Request => Filter the listing below to the lines containing the word "Toggle", and copy each of those lines.

Provided data =>
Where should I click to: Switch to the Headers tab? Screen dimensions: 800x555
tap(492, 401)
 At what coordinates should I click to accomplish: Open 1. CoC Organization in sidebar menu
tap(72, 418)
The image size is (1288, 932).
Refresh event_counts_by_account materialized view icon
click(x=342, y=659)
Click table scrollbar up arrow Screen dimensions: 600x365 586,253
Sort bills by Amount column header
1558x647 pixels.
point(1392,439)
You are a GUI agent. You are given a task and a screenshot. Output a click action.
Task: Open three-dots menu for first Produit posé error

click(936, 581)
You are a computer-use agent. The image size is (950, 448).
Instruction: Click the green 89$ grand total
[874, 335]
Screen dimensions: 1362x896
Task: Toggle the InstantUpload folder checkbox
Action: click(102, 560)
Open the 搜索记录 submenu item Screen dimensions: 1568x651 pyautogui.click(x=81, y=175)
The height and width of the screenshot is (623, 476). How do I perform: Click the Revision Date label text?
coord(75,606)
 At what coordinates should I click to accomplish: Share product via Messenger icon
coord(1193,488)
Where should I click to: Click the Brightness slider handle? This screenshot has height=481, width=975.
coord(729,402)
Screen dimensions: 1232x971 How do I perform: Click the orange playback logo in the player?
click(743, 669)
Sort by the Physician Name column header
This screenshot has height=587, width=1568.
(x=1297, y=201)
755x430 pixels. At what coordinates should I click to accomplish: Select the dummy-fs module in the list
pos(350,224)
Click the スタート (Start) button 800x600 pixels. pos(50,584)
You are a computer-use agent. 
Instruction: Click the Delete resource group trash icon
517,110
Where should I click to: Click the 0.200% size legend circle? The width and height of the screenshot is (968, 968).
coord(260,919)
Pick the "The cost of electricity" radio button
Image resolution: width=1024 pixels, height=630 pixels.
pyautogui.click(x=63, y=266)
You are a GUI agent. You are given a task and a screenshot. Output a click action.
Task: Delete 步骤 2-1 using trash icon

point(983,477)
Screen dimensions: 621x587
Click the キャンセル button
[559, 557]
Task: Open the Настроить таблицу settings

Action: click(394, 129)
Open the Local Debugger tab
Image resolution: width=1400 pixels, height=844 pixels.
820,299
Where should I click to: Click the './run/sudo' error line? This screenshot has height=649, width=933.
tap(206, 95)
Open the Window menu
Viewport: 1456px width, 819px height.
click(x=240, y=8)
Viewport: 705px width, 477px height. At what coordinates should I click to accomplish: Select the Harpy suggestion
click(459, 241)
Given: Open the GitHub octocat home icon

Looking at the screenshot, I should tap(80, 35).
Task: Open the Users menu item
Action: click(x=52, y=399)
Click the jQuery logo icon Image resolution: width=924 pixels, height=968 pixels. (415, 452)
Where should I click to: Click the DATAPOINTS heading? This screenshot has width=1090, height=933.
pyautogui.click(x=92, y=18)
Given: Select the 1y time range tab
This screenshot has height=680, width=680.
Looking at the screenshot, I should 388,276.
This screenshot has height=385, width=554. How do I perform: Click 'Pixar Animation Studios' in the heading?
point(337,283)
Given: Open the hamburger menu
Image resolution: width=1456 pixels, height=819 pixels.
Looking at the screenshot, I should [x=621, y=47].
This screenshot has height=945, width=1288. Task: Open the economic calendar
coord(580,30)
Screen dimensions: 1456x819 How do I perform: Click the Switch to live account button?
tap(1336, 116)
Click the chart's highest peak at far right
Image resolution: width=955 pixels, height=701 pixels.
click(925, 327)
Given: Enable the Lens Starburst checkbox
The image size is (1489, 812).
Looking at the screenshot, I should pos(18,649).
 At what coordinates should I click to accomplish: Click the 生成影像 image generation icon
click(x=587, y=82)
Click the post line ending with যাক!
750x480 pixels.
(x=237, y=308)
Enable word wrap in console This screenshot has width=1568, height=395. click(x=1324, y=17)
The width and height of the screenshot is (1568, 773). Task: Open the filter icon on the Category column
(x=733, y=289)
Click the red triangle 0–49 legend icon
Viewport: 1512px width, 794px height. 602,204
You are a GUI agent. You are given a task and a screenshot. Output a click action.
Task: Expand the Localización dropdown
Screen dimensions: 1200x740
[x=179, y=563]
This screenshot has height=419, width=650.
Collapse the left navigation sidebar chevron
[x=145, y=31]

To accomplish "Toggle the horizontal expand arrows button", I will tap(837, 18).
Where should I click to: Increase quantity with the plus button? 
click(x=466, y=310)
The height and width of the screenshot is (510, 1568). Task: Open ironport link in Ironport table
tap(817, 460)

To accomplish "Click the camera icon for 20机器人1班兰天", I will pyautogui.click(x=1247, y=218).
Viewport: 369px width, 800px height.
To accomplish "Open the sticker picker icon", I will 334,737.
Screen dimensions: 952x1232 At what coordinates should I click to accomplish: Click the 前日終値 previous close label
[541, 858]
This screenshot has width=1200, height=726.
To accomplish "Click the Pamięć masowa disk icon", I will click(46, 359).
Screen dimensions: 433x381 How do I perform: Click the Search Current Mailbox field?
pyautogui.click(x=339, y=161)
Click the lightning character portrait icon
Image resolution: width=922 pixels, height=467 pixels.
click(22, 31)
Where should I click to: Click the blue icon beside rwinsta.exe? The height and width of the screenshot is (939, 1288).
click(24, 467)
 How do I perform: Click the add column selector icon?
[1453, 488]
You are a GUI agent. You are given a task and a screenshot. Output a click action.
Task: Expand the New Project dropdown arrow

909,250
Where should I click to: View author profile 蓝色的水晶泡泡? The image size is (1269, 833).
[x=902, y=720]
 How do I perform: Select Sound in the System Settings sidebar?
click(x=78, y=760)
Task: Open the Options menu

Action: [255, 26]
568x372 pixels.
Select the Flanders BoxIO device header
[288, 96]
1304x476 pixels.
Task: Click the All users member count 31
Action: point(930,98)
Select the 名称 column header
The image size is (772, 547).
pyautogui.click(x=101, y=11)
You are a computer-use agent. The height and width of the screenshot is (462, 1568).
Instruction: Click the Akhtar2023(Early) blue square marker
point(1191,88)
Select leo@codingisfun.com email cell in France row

Response below =>
Task: Toggle the InstantUpload folder checkbox
To accomplish "Toggle the horizontal expand arrows button", I will tap(837, 18).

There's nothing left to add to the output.